Climate change targets are progressively influencing regulation here and overseas

While environmental pressures and shareholder activism are seismically shifting society towards a greener world, regulation is fast becoming an engine of change.

How can organisations keep up?

Globally and locally, regulatory frameworks around environmental targets and industry management are gaining momentum. The Paris Agreement signed during COP 21 in 2015 to limit global warming, was reinforced at the COP 26 summit in Glasgow.

Australia adopting a guided approach

In response to the government’s commitment to 2050 net zero emissions, Australian Securities & Investments Commission (ASIC) and Australian Prudential Regulation Authority (APRA) are taking a guided approach to environmental regulation. Benchmarks and polices are being set to assist the financial services industry manage climate-related risks and develop a robust ESG framework.
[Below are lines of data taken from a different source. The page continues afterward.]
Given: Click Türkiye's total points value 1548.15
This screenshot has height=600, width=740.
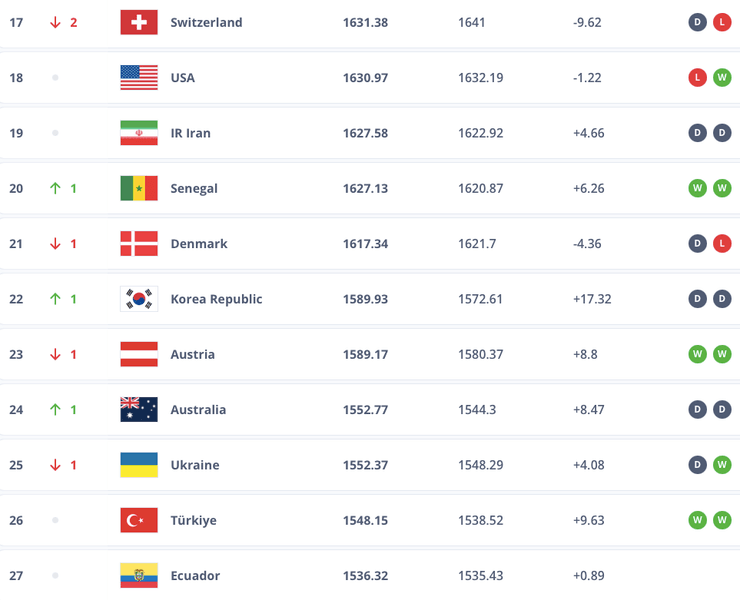Looking at the screenshot, I should pyautogui.click(x=365, y=520).
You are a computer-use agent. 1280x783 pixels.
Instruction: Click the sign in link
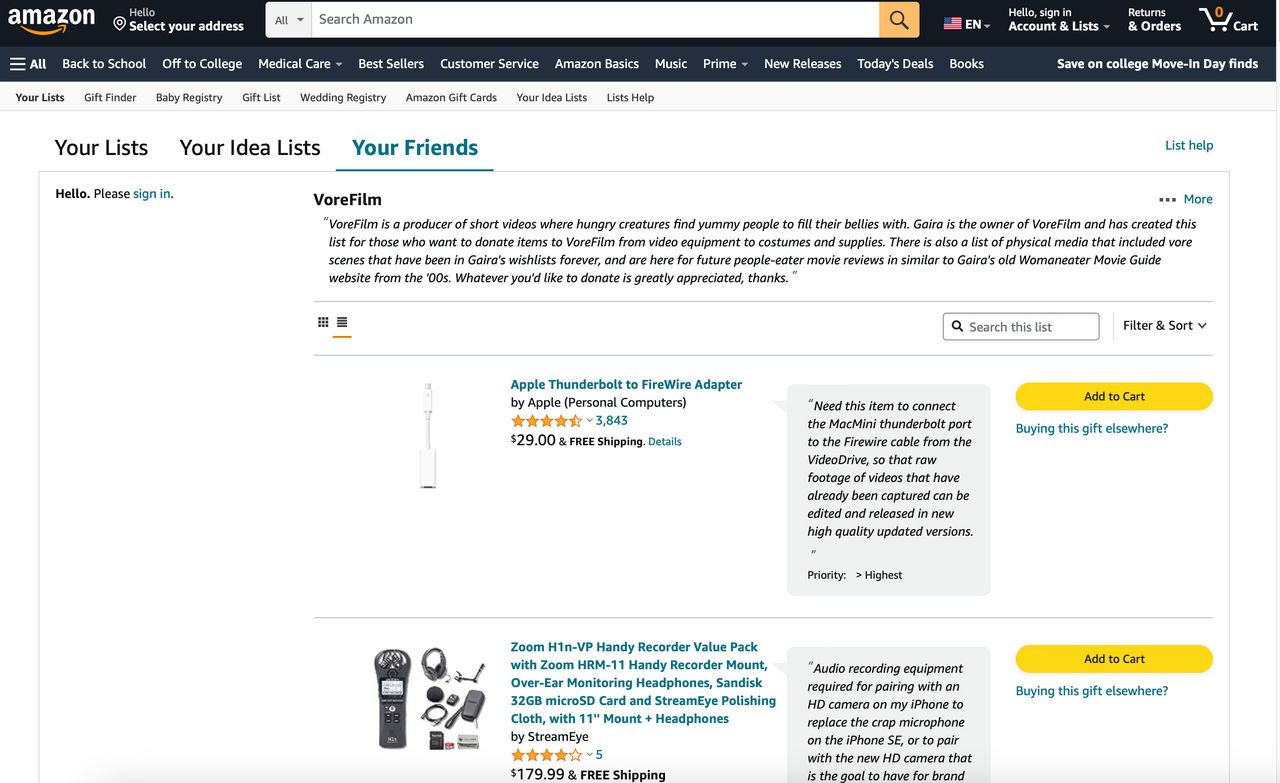152,193
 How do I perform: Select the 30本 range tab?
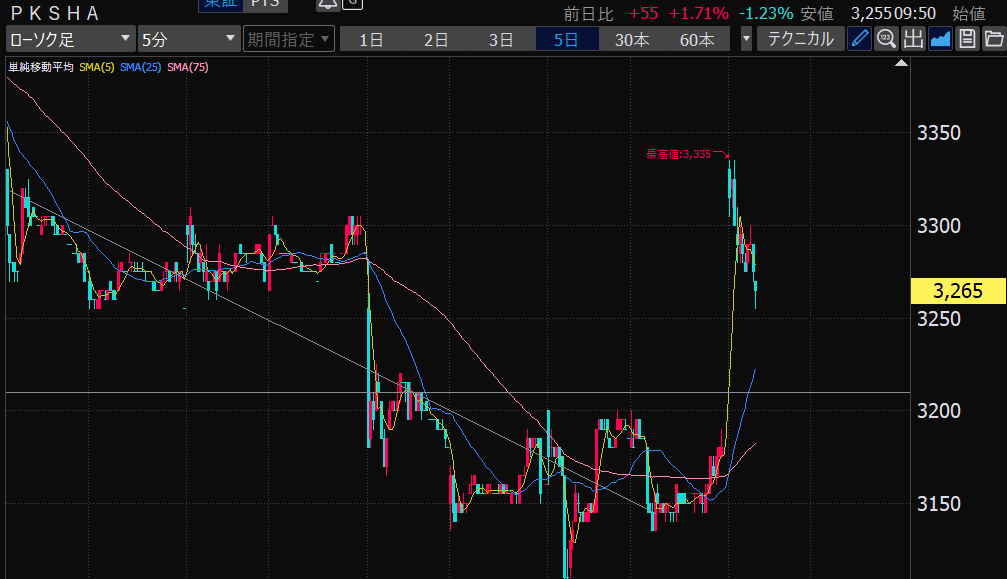coord(632,40)
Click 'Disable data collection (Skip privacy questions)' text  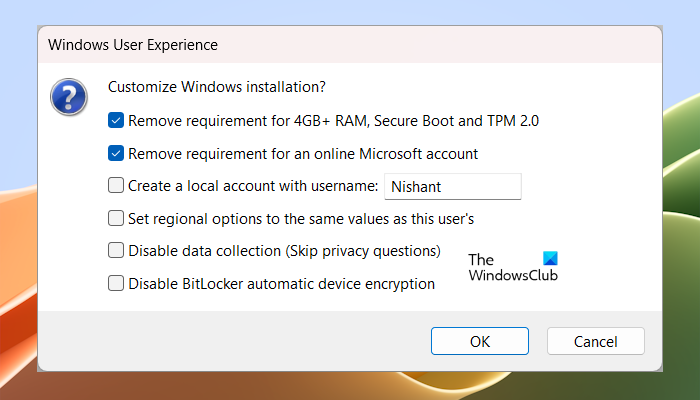tap(284, 250)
APRA released in 2021 for super trustees, insurers and banks its final prudential practice guide: CPG 229 Climate Change Financial Risks[1] which defined governance, risk management, scenario analysis and disclosure of climate-related financial risks.

Through industry submissions and working closely with government, the Australian Sustainable Finance Institute (ASFI), is also examining ways to develop an Australian sustainable finance taxonomy, a set of common definitions for sustainable economic activities. The initiative builds on regulation already underway in regions such as the European Union, to create credible and transparent definitions for sustainable investments.

Many of the proposed changes point to regulators and industry bodies striving to ensure a sustainable and healthy ESG market. Whether these directives become mandatory or not remains to be seen, but organisations need to start making changes now and herein lies the challenge.

Regulation and the ESG data reporting challenge

Institutional investors are placing a high priority on investment management research, reporting and disclosure capabilities, as regulators demand clearer, more consistent, and transparent standards around ESG analysis and reporting.

Being able to meet ESG requirements goes hand-in-hand with the ability to access meaningful ESG data on investments.

Manaos, BNP Paribas’s open-architecture ESG platform enables institutions to meet the challenges of increasing regulation, ESG data sourcing management and reporting.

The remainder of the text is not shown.